Re: Chanteur pro
DE | : | Alain Zürcher |
LE | : | 03/03/2004 à 14:29 GMT |
Yves Ormezzano a écrit :
<< - être conscient de ses propres possibilités
- et qu'elles soient en adéquation à ses aspirations>>
Une chose me frappe, mais elle est je crois en train de changer positivement
: il y a quelques années, tout chanteur en herbe voulait être "jeune
premier", c'est à dire non seulement chanter des rôles de premier plan mais
aussi des rôles "sérieux", "nobles", avec une belle technique lyrique etc.
D'où une recherche un peu stérilisante et nivelante d'une sorte de
perfection standard...
Or une bonne partie des rôles à distribuer sont non seulement des seconds
rôles mais aussi des rôles de caractère, des personnages qui sont plus
efficaces en étant "typés" de manière un peu exagérée qu'en étant incarnés
par de pâles copies d'un idéal de bel canto.
Il me semble qu'à certaines époques, on s'est pris moins au sérieux et on a
mieux accepté de jouer de ses défauts. Se définir un personnage, un "type" à
partir de ses caractéristiques personnelles, et donc en bonne partie de ses
défauts, était une voie très importante et pratiquée vers la réussite d'une
carrière. C'était aussi le cas au music-hall, au théâtre, au cinéma.
Cela exige d'ailleurs une grande culture, car c'est aussi un jeu par rapport
à des références, il ne s'agit pas de faire n'importe quoi. Cela requiert
aussi de grandes qualités d'expression, à la fois un "laisser aller" ou
"laisser surgir" général et une grande rigueur.

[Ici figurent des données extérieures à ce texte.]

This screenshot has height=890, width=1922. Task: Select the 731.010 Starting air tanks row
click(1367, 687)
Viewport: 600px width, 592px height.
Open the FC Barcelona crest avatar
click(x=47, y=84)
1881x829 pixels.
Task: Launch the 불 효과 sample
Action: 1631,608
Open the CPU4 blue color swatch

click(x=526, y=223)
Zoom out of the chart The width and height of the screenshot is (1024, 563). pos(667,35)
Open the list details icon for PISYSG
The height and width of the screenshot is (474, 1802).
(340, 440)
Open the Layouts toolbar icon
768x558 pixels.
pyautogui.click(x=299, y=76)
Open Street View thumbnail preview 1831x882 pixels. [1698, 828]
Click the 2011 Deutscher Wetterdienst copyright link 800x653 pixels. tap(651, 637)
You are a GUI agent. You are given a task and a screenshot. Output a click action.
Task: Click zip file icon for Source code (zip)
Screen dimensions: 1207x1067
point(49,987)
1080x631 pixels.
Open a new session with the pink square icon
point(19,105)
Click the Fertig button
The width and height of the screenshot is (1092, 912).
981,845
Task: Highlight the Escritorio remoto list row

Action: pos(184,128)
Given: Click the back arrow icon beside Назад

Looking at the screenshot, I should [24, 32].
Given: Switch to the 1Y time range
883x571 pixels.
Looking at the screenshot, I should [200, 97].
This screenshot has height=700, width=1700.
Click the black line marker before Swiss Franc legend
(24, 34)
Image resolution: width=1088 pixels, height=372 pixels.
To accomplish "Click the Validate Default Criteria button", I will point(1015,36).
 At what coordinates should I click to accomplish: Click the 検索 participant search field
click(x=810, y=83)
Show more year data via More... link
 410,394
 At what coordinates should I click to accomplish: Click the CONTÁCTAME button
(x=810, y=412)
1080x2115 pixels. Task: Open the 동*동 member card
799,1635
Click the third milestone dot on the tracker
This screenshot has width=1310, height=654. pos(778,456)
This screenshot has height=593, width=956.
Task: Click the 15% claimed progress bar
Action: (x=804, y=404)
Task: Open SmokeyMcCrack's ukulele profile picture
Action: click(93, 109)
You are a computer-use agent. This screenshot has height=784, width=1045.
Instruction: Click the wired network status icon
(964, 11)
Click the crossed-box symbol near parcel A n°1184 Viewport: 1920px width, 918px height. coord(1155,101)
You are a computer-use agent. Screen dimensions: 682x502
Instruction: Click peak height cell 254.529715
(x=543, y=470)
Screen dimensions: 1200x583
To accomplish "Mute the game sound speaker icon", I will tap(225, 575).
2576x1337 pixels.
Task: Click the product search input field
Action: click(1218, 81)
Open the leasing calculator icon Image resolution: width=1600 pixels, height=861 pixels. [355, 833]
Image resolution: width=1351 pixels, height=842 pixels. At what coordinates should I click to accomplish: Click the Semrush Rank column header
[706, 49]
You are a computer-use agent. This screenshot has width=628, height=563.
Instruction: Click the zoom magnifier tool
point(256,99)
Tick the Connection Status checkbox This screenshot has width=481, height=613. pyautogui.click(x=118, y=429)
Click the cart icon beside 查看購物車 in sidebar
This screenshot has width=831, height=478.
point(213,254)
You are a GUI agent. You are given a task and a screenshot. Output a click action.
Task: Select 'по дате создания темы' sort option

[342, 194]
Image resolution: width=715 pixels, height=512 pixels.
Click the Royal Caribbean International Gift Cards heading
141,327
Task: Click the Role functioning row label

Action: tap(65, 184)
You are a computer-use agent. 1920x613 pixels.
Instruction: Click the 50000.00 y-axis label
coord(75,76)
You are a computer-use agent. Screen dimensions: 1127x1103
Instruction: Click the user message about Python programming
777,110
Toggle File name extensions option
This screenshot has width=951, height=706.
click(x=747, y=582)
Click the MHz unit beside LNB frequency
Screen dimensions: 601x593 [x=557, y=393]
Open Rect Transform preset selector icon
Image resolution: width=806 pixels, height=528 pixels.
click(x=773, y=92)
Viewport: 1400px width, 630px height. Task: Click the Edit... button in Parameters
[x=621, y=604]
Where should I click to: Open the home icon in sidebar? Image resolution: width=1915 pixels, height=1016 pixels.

Si 100 élèves en chant aspirent au même idéal un peu abstrait, il en restera
99 sur le carreau. Mais si chacun essaie de développer sa voix, son style
vocal, ses emplois vocaux et donc sa carrière à partir de sa personnalité et
de son patrimoine vocal, un nombre peut-être plus important arrivera à faire
quelque chose d'intéressant et à trouver sa place et son public.
Les metteurs en scène ont aussi un grand rôle à jouer : les meilleurs savent
s'appuyer sur la personnalité de chacun et révéler à chacun des facettes
encore inabouties de son potentiel. Et pourquoi pas en faisant jouer à
chacun des "types" (à la Deschiens...) plutôt que des individus...
Mais c'est comme pour les profeseurs de chant : certains réussissent en
plaquant un système unique sur tous, ce qui est un procédé de marketing
certes plus simple et donc efficace (le Coca-Cola est le même partout) -
efficace en tant que procédé de marketing et non de moyen d'épanouissement
de chacun et de plaisir donné au public.
Le travail réalisé avec les élèves du CNSMDP par Lukas Hemleb et maintenant
Emmanuelle Cordoliani semble tout à fait s'inscrire dans cette voie, à la
différence d'expériences précédentes moins concluantes.